+++ Material provided +++

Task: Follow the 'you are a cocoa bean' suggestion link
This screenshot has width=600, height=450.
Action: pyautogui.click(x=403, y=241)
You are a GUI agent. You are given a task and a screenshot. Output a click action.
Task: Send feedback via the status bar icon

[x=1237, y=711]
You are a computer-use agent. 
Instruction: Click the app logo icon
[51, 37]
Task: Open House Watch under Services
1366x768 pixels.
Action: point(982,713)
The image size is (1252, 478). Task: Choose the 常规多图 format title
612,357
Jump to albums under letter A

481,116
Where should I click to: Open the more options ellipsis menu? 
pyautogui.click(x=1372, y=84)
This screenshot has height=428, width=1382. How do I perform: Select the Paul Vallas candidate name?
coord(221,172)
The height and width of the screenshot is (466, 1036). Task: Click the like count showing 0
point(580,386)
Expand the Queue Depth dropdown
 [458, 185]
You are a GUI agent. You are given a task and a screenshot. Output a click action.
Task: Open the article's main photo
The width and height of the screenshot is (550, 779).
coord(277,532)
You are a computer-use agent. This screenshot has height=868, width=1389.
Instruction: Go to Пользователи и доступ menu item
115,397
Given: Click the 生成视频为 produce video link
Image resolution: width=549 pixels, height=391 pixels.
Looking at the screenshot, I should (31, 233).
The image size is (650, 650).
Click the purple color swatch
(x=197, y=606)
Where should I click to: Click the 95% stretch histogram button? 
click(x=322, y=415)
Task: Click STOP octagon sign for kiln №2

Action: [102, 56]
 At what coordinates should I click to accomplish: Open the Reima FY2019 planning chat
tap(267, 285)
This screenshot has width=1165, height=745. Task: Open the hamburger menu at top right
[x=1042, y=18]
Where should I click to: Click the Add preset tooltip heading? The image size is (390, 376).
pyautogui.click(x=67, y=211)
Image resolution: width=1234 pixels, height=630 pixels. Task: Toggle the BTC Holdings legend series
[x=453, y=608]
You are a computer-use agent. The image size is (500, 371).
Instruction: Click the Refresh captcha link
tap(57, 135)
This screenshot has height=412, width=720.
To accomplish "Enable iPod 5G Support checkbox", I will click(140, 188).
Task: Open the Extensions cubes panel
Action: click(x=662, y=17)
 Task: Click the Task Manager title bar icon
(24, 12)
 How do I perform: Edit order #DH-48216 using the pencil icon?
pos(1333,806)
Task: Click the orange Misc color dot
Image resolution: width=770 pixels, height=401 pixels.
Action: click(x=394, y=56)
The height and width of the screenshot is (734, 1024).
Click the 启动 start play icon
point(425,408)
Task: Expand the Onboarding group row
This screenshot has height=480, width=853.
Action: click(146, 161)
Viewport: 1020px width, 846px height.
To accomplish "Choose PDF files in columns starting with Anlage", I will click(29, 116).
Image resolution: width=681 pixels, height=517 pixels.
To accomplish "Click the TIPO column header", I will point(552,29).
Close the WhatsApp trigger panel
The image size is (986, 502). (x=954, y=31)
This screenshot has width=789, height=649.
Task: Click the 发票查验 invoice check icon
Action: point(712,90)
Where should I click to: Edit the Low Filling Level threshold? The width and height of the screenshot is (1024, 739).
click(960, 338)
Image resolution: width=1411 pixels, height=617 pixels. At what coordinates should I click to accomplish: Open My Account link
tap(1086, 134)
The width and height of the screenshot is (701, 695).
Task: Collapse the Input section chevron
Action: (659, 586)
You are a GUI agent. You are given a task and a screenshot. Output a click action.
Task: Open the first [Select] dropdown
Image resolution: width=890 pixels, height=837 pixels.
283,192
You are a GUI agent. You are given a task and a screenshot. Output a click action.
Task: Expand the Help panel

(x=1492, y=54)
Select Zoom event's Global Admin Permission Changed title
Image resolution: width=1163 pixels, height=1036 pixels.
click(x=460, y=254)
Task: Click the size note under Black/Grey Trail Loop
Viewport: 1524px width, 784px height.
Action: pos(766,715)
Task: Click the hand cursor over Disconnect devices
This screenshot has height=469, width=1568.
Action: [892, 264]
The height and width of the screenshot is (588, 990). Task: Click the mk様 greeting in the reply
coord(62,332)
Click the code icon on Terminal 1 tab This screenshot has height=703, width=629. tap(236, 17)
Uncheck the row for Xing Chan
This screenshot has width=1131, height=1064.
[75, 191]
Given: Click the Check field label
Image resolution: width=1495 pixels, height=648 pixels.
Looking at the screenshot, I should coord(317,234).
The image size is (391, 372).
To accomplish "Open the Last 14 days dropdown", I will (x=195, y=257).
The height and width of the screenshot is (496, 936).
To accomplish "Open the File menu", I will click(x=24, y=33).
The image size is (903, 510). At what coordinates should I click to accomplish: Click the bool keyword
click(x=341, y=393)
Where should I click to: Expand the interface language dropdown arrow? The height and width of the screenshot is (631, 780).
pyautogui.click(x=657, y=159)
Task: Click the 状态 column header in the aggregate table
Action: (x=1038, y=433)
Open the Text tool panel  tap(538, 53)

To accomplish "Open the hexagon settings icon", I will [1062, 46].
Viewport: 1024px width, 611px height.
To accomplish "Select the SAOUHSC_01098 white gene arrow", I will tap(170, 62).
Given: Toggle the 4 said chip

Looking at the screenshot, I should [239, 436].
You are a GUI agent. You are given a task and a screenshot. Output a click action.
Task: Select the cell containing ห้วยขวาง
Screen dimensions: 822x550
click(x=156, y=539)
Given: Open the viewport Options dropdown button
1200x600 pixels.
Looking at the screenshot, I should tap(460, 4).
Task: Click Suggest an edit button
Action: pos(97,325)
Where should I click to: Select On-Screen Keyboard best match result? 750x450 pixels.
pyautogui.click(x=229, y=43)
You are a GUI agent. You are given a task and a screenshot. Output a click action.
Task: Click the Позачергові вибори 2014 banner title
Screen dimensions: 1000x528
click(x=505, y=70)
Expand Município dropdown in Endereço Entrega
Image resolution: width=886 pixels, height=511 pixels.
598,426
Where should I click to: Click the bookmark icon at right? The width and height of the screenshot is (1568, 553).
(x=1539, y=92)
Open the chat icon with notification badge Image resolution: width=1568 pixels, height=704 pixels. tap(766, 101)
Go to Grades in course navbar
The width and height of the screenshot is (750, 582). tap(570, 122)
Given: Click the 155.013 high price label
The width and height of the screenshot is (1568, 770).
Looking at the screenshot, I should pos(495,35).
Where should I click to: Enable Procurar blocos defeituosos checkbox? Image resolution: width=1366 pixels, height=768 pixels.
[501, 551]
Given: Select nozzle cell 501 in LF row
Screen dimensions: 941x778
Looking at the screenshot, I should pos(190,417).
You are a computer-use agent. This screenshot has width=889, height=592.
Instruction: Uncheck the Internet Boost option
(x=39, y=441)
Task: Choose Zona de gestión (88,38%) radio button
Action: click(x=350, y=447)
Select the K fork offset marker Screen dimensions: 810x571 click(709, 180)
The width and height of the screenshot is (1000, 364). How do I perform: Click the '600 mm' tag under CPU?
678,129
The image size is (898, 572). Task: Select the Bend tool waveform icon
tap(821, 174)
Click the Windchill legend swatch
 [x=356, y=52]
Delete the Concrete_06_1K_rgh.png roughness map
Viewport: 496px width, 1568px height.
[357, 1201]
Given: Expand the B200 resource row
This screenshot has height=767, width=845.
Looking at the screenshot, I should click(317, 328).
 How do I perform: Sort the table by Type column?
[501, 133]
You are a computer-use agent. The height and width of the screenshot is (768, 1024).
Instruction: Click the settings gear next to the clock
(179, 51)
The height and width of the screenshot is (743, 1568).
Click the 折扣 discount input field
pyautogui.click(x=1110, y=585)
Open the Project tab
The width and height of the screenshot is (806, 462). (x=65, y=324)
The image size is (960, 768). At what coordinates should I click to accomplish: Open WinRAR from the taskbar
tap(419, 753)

+++

Exercise brief — Where a line of the data above includes the string "with", pull it out.

Problem solution —
To accomplish "Choose PDF files in columns starting with Anlage", I will click(29, 116).
Open the chat icon with notification badge Image resolution: width=1568 pixels, height=704 pixels. tap(766, 101)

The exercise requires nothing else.